I am a writer. And, honestly, I'm ashamed to acknowledge that my writing is not this liberating fear of epiphanies, through and through. It's undergirded by immense anxiety. And by the time I'm calm enough to be proud of what I've made, the damage has been done.
I'm scared to read over what I've written. It makes me nervous so I hold my hand.
I have to put thoughts of prospective sentences out of my mind and attend to the one thing that prevents me from writing at all: anxiety.
It's a process. I can't look at the document directly - I have my eyes on it as if I'm looking but all I see is a blur. It gives me illusion of working: because the Word Doc is there I must be doing something with it.
I wonder why I bother writing, whether the point I'm trying to make is a waste. Or is it artificial, when rendered in specific tones? Do I sound sentimental? Do I sound like a self-help book? Do I sound redundant? Do I sound like a fictional pageant contest taking long pauses between words and emitting things like “peace” and “justice” just to kill 30 seconds? I wonder.
So I hold my hand and squeeze it tight.
Some people find this funny but, when I'm anxious I hold my hand. I hold my own hand to remind myself that I am there for myself. Especially in situations that, in the abled sense, do not require assistance (going outside, buying groceries, seeing friends, etc), it's important for me more than ever to reiterate to myself that I am there for myself. Because more often than not I've succumbed to the feeling of loneliness, that accompanies most things a solitary person does.
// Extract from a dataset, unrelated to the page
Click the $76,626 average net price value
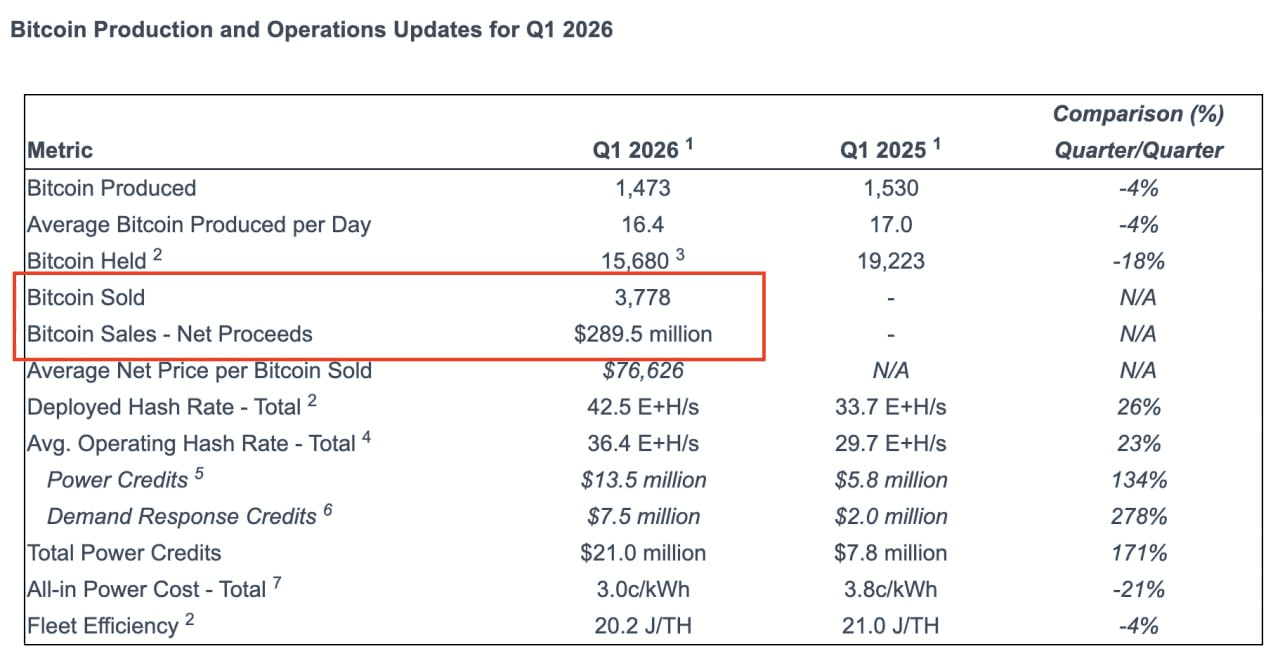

While I'm writing this article, I'm checking in with my breath. I'm seeing if the labor of my breathing is causing a tightening in my chest. I breathe through my mouth to feel not so in my head. There's something about concentrating air in the nose that also causes you to concentrate on your head -- why, I don't know. I have no medical basis for this. I know that when I allow my breathing to stymie and block up in my nose with the threat of anxiousness, I also end up not being able to see very well. Or, rather, I end up not being able to perceive very well. Everything seems much more momentous than it is, and I'm terrified of doing the slightest thing (even moving). It's tricky to think through because, if you're not using the right thoughts you'll end up hurting yourself more. If you push through anxiety to produce what you want, without care for yourself, you will meet an unhealthy sort of pressure. Many times, rather than making things on our own terms, we succumb to this. And it is the greatest disservice to ourselves. I apply this to an art that’s as necessary as it is frustrating: writing.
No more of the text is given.